La sélection de son gestionnaire local
Un bon gestionnaire local fait toute la différence. Il assure le suivi quotidien, répond aux locataires, coordonne les prestations et entretient la réputation en ligne du bien. Sur les plateformes, les avis clients ont un poids énorme. Un seul commentaire négatif mal géré peut faire chuter la notoriété - et les réservations. Côté pratique, mieux vaut opter pour un partenaire qui parle anglais (voire français) et qui a une traçabilité financière claire.
- ✅ Vérifier la validité du bail emphytéotique et ses clauses de renouvellement
- ✅ Auditer l’état technique du bâtiment (structure, toiture, plomberie)
- ✅ S’assurer de la conformité fiscale et des obligations déclaratives
- ✅ Choisir un quartier adapté au type de clientèle cible (familles, couples, digital nomads)
- ✅ Mettre en place un système de suivi des avis clients et de gestion de la réputation
Optimiser la revente et la plus-value immobilière
Valoriser son bien par l'équipement
Le prix de revente dépend autant du contrat que de l’état du bien. Une décoration soignée, des matériaux durables et des équipements appréciés (climatisation, wifi fibre, cuisine équipée) peuvent faire la différence. Des petits plus comme une douche extérieure en pierre naturelle ou un coin méditation bien aménagé ajoutent une touche “authentique” très recherchée. Ces détails, la cerise sur le gâteau, peuvent augmenter la perception de valeur - et donc le prix de revente ou les tarifs de location.
À long terme, la plus-value dépend de l’évolution du marché local. Même si aucune donnée exacte n’est disponible, on observe globalement une hausse soutenue de la demande dans les zones périphériques, là où les prix restent accessibles. Un bon placement, bien géré, peut ainsi devenir un actif patrimonial solide, au-delà de la simple rentabilité locative.
Les questions fréquentes sur le sujet
Puis-je financer mon projet avec un prêt immobilier français ?
Les banques françaises hésitent généralement à financer un bien à l’étranger, surtout lorsqu’il s’agit d’un bail et non d’une propriété libre. L’absence de garantie foncière rend les établissements frileux. Certains organismes proposent des crédits à l’export, mais les conditions sont sévères.

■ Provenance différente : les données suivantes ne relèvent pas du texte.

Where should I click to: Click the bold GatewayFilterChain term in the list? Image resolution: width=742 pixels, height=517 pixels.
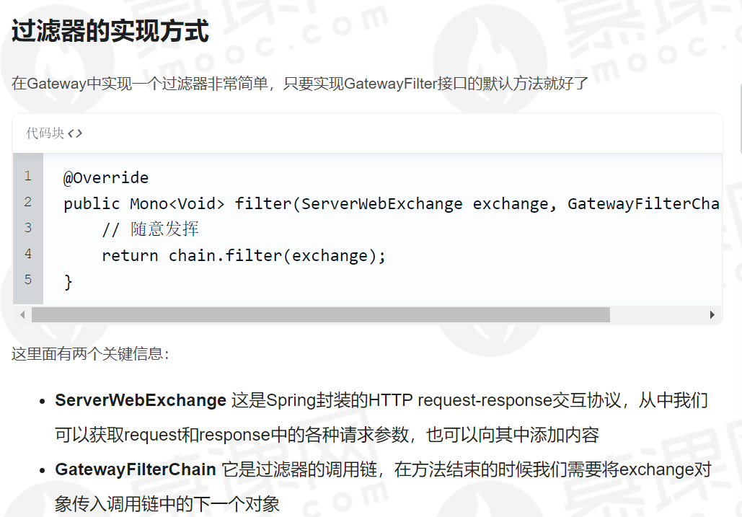[136, 469]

La plupart des investisseurs financent ce type d’achat en fonds propres, ce qui renforce leur position de négociation.
Quelles sont les alternatives si Bali devient trop cher ?
Lombok émerge comme une alternative sérieuse, avec des prix plus bas et un tourisme en croissance. L’île offre un cadre similaire - rizières, plages de sable blanc, culture animiste - mais moins saturé. D’autres régions comme Sumba ou Flores attirent pour des projets éco-touristiques exclusifs, bien que la logistique y soit plus complexe. Le choix dépend de vos objectifs : rendement rapide ou projet durable.

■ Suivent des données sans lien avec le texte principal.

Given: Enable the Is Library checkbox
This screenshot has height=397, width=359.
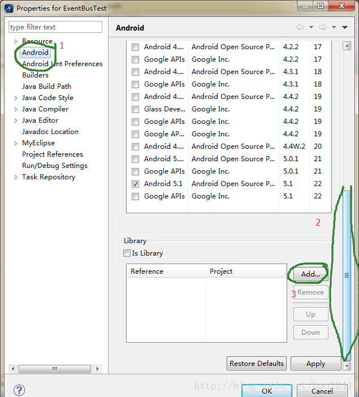Looking at the screenshot, I should [x=127, y=253].
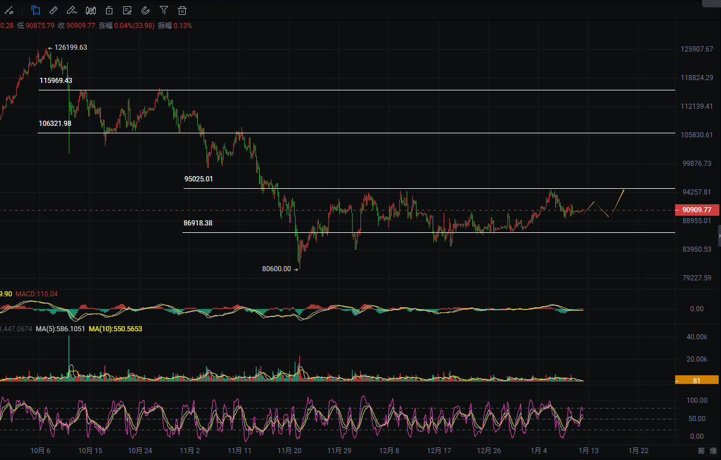The height and width of the screenshot is (460, 721).
Task: Click the 筹 button at bottom right
Action: tap(700, 451)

Quelle est la tendance des prix pour 2026 à Bali ?
On observe une pression immobilière accrue dans les zones touristiques proches de Denpasar, Ubud ou Canggu. En revanche, les secteurs périphériques, comme Tabanan ou Karangasem, restent relativement stables. La demande reste forte, alimentée par les digital nomads et les retraités étrangers. En l’absence de régulation stricte, une hausse progressive des prix semble inévitable, surtout pour les biens bien situés.
Que se passe-t-il juridiquement à la fin du bail Leasehold ?
À l’expiration du bail, le terrain et les constructions reviennent automatiquement au propriétaire foncier, sauf clause contraire. Si le contrat prévoit un droit de préemption ou de renouvellement, l’investisseur peut négocier un nouveau bail. En l’absence de cette disposition, il ne peut rien faire. C’est pourquoi la durée et les modalités de renouvellement doivent être clairement fixées dès le départ.